Segment Start: Records provided

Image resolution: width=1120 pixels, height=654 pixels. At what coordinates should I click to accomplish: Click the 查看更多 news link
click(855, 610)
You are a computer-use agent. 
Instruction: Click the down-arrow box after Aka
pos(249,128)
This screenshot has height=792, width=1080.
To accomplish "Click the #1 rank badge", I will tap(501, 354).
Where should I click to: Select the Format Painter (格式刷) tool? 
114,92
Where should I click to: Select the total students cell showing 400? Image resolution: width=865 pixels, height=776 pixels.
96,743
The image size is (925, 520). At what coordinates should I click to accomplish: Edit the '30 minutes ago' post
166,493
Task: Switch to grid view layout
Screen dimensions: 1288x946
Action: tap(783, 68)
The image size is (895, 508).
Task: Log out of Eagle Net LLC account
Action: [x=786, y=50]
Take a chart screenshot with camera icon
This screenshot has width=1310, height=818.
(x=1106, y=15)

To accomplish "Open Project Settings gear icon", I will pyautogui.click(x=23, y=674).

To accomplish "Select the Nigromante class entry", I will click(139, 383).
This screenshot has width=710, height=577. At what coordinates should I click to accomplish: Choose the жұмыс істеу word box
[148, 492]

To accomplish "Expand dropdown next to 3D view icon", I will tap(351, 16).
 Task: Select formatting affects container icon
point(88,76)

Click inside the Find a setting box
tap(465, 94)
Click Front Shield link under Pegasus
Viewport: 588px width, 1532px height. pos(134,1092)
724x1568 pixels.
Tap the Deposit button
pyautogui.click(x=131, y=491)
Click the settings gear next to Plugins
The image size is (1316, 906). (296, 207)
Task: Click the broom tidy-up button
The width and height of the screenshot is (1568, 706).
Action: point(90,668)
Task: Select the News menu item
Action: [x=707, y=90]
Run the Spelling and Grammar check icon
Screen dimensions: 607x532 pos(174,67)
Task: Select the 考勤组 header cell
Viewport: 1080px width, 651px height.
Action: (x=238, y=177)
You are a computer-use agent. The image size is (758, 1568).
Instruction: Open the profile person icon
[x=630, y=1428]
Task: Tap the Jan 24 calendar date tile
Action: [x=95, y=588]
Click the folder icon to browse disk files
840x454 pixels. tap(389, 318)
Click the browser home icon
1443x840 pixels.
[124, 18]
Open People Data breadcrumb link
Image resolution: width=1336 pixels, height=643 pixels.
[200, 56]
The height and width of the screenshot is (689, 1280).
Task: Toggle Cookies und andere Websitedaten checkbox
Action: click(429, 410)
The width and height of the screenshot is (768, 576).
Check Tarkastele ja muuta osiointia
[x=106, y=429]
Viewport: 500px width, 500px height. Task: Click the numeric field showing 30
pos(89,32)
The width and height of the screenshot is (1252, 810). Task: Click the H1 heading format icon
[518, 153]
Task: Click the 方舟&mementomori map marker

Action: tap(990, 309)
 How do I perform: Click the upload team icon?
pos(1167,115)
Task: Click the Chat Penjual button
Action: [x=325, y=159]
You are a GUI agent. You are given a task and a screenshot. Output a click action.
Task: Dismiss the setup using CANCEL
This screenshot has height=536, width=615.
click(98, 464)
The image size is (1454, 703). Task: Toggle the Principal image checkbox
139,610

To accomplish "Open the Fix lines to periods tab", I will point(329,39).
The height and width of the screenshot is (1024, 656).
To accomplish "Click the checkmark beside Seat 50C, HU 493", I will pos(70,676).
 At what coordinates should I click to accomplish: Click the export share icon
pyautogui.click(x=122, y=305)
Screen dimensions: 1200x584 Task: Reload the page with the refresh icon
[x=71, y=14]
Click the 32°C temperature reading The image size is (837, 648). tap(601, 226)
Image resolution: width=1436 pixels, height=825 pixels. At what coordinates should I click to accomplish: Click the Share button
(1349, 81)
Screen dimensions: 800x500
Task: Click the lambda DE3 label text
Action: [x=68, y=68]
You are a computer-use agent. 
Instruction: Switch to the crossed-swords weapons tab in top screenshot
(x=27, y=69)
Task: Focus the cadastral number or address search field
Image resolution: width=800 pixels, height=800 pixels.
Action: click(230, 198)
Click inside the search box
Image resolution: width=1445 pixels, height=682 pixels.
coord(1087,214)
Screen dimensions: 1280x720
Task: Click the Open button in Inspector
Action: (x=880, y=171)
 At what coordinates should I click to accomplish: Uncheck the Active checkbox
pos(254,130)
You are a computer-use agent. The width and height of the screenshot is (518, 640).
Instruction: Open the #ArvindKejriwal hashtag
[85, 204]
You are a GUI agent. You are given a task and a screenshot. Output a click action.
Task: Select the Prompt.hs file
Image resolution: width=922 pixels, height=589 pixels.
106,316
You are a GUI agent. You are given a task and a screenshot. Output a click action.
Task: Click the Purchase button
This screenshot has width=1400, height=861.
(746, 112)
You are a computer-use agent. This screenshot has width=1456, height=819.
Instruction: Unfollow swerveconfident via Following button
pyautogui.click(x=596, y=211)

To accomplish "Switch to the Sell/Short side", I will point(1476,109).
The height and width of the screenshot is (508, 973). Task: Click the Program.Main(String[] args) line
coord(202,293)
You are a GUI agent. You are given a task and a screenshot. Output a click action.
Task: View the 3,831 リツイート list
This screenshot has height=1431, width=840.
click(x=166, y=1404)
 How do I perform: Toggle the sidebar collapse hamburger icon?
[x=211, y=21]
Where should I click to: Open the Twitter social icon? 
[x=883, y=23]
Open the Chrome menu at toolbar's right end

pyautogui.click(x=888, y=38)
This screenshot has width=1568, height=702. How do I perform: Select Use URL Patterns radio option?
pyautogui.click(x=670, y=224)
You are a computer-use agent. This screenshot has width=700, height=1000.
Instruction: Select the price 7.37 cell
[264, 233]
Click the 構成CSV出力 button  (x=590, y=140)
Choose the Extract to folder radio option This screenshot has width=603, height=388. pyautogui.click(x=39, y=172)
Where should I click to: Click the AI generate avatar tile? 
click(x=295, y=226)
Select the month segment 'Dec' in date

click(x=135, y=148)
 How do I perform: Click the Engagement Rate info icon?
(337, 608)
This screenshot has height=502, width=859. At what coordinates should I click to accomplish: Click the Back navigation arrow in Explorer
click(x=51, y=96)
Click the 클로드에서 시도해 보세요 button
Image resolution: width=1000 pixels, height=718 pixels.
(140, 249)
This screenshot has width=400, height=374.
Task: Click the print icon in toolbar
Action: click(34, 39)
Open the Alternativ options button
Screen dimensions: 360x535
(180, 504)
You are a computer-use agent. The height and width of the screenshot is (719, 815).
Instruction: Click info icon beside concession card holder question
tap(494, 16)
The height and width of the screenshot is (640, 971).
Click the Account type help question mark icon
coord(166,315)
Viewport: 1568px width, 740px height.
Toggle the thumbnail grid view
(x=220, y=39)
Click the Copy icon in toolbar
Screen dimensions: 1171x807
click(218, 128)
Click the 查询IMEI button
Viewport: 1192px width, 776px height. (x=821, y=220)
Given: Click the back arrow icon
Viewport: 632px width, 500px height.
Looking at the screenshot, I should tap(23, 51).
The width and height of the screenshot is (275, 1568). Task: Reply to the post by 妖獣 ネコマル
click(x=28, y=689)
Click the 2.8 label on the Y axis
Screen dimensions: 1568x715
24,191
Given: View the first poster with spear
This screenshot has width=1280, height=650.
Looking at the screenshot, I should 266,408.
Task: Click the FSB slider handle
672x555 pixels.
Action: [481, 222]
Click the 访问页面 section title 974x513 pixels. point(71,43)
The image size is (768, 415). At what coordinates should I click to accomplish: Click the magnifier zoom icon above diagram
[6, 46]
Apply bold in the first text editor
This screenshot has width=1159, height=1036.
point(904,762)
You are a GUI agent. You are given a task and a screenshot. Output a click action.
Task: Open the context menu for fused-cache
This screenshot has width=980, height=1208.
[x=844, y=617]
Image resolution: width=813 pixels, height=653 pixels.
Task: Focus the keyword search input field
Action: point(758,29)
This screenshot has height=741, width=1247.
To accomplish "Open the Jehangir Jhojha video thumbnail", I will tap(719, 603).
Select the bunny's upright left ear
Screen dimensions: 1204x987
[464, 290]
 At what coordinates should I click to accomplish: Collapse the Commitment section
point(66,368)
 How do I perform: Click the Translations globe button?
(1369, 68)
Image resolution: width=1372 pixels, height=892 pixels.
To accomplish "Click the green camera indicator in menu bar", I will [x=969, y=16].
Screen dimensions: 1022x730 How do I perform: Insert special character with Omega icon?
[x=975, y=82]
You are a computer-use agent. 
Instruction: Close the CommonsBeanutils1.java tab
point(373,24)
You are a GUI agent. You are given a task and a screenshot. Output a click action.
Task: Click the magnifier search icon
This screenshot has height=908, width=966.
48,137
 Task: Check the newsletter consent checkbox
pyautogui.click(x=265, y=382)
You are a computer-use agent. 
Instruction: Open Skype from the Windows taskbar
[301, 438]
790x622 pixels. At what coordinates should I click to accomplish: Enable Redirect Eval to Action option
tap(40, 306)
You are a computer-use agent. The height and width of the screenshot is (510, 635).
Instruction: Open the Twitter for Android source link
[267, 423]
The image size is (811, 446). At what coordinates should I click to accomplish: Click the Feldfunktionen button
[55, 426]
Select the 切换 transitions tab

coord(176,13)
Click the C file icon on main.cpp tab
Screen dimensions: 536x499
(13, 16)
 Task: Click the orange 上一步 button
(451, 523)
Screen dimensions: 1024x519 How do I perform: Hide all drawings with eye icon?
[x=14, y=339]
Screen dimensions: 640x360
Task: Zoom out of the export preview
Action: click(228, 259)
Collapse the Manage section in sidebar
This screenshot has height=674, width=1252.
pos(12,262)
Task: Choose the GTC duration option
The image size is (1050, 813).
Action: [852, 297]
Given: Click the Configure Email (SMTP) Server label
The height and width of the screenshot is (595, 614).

Segment End: Records provided

> Work order:
Only the lines from the one containing "Given: Click the Configure" through the end of the material should be copied, exactly as they stand; please keep both ends.

> Exercise answer:
Given: Click the Configure Email (SMTP) Server label
The height and width of the screenshot is (595, 614).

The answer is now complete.